#### [Assigned task]
Return the line containing "Click the undo arrow icon" together with every later line up to the end of the records, exactly and with no pictures; return nothing else.

Segment Start: Excerpted data

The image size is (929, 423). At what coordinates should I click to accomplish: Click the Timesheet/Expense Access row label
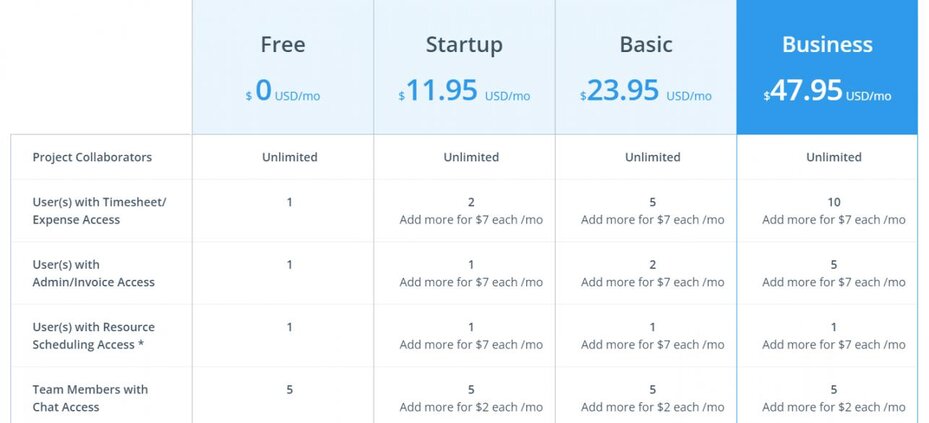coord(99,211)
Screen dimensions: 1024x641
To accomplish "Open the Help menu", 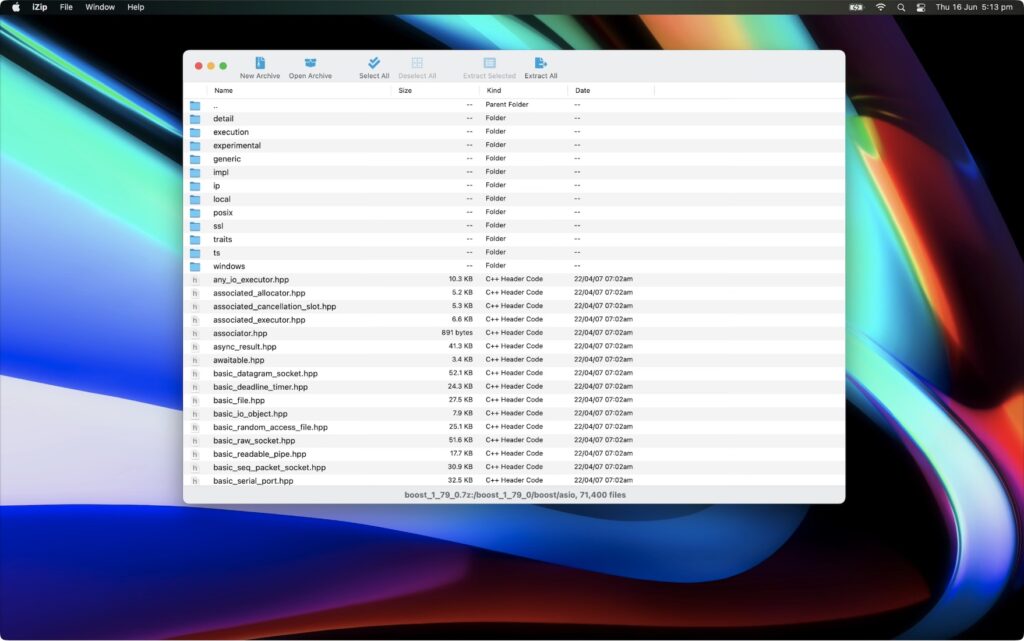I will [x=135, y=7].
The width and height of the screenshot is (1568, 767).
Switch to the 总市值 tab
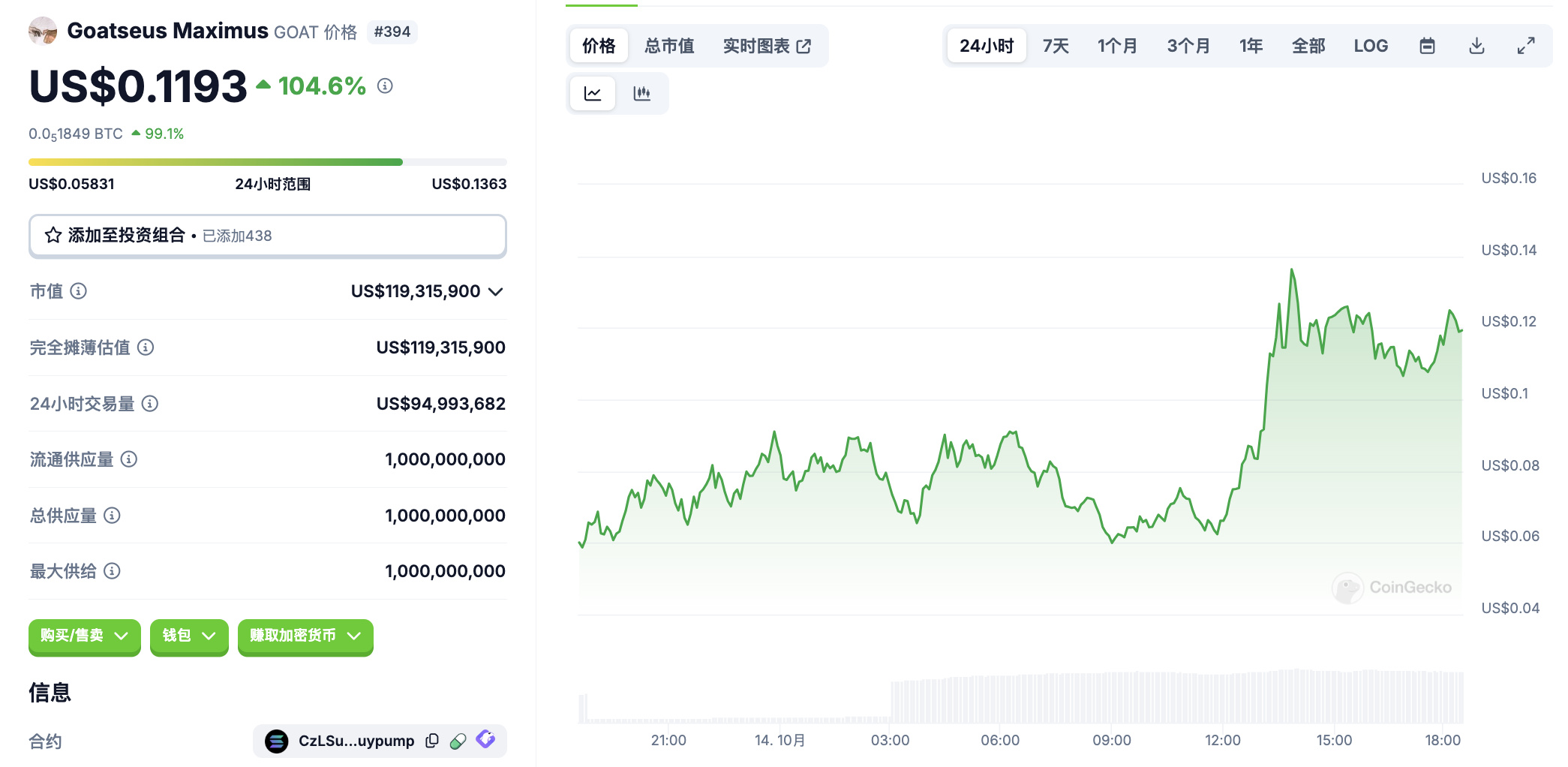pos(669,46)
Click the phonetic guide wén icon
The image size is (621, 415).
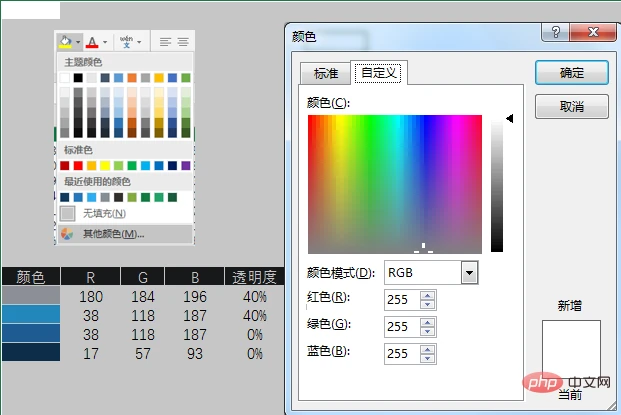coord(126,42)
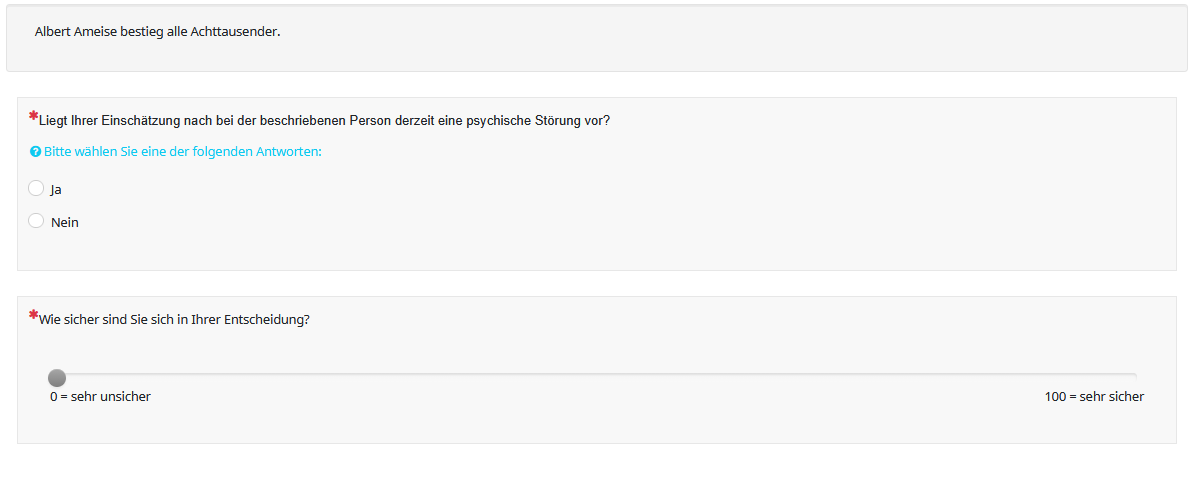The width and height of the screenshot is (1193, 495).
Task: Click the gray confidence slider handle
Action: 57,377
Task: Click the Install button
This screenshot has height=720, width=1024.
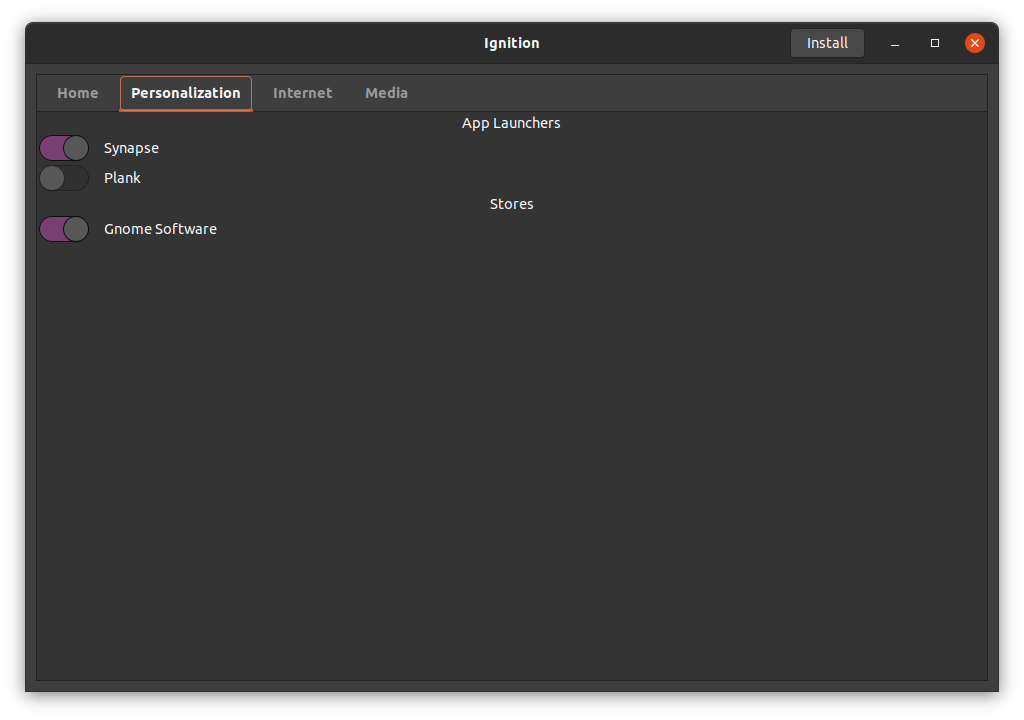Action: click(827, 43)
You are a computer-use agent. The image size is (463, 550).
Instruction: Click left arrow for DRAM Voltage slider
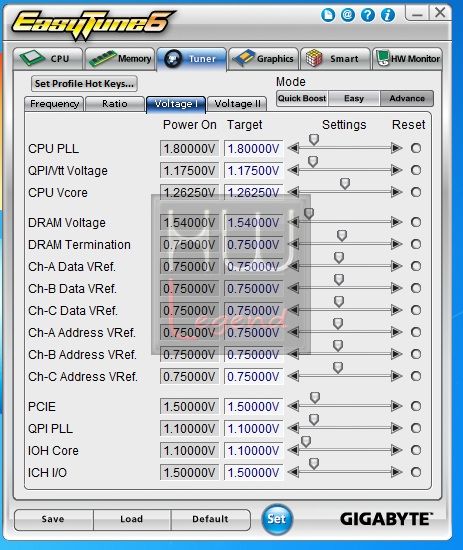(294, 222)
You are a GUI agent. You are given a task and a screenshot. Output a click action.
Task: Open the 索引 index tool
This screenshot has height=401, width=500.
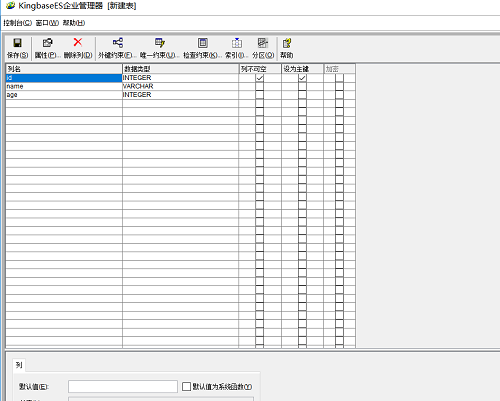click(237, 48)
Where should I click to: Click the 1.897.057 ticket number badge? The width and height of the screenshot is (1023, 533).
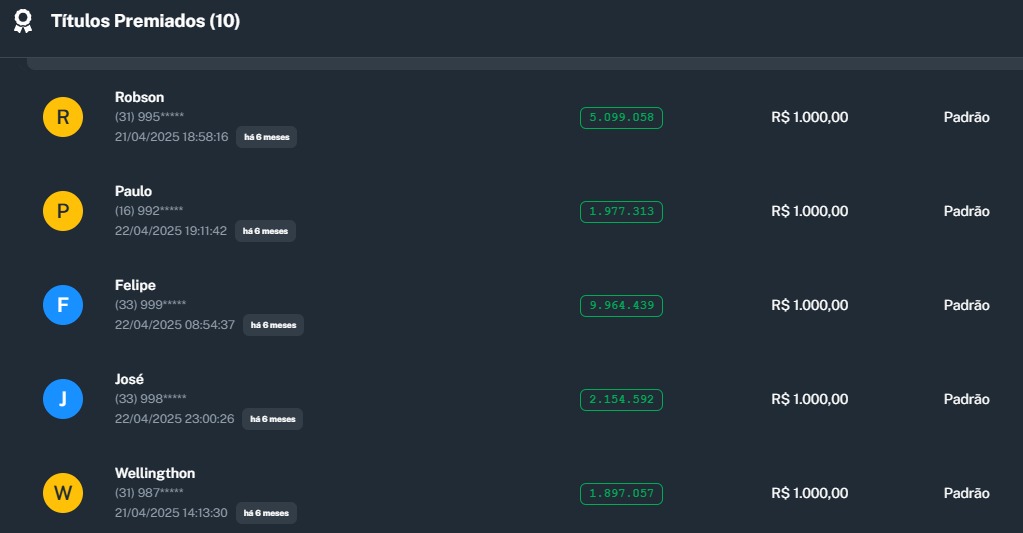[x=621, y=493]

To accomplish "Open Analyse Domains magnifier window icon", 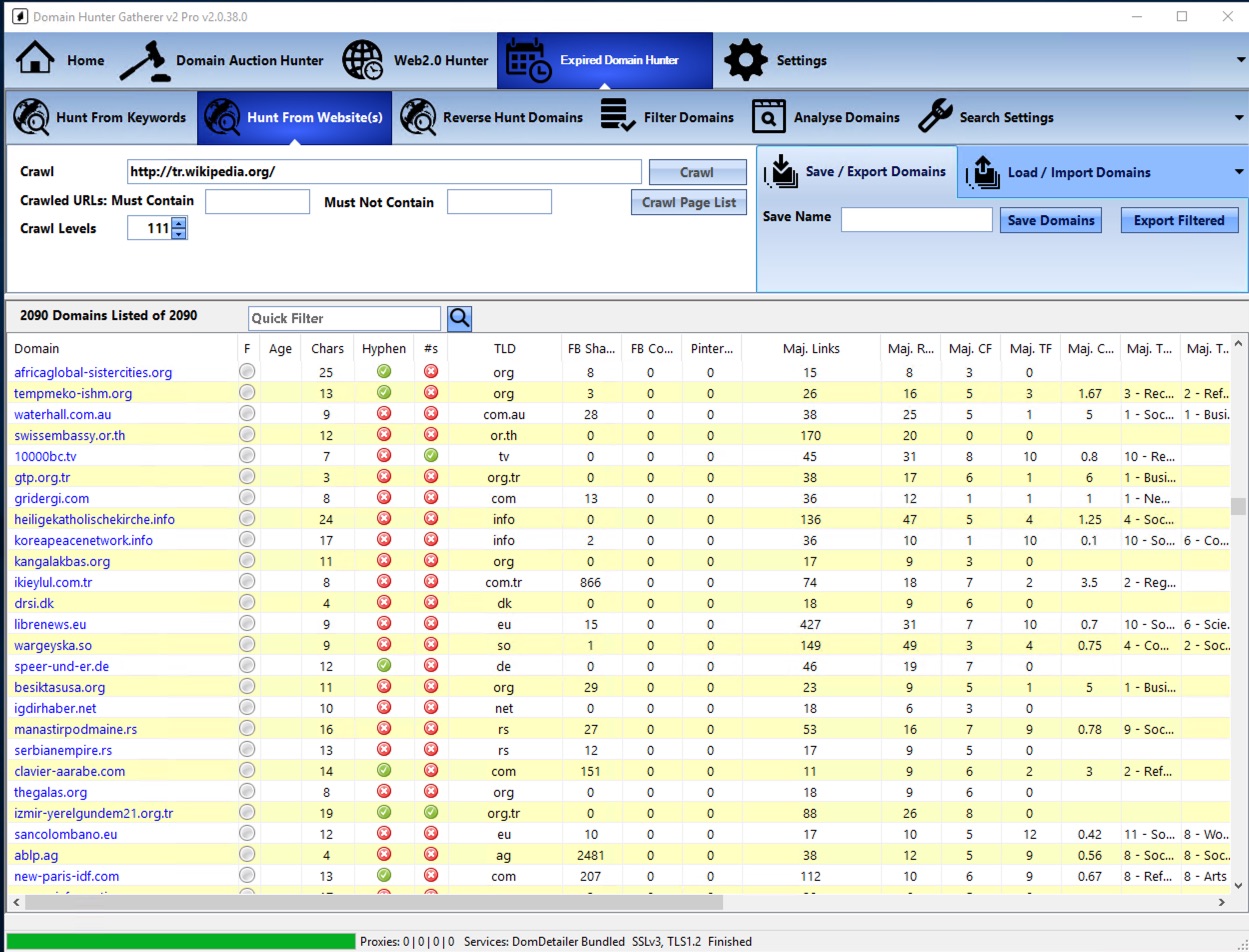I will tap(768, 117).
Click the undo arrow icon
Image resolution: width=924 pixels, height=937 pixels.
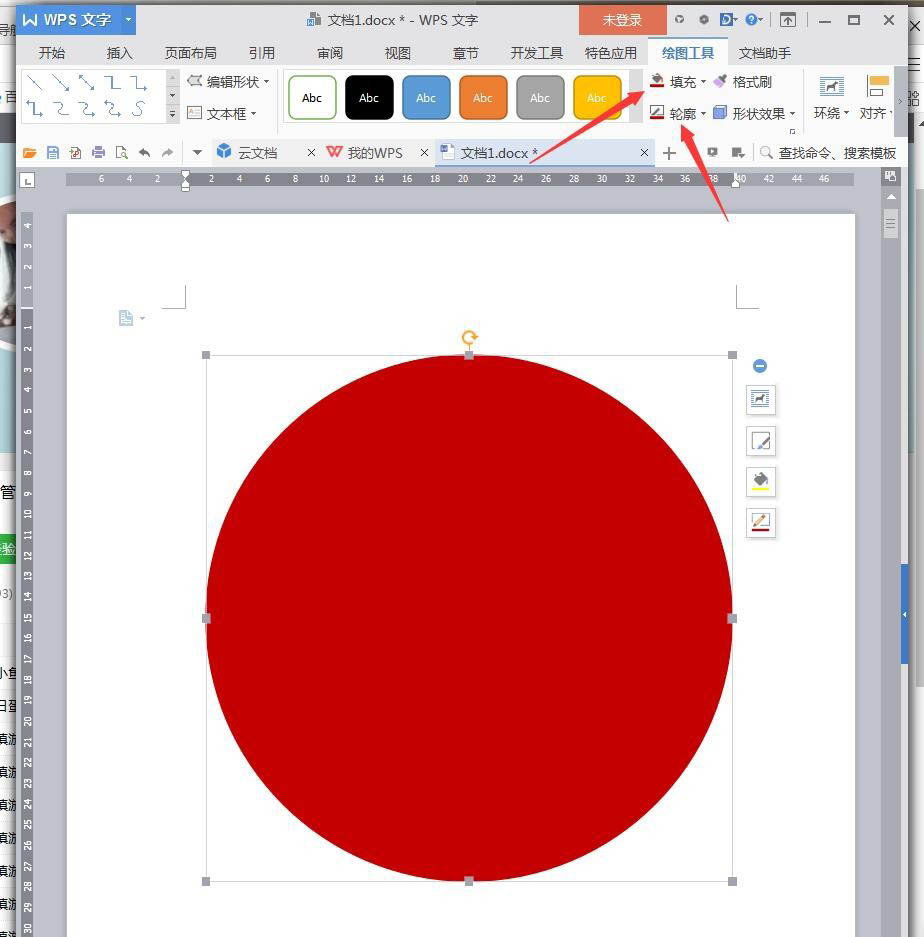(144, 153)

Segment End: Excerpted data

#### [Response area]
Click the undo arrow icon
Image resolution: width=924 pixels, height=937 pixels.
(144, 153)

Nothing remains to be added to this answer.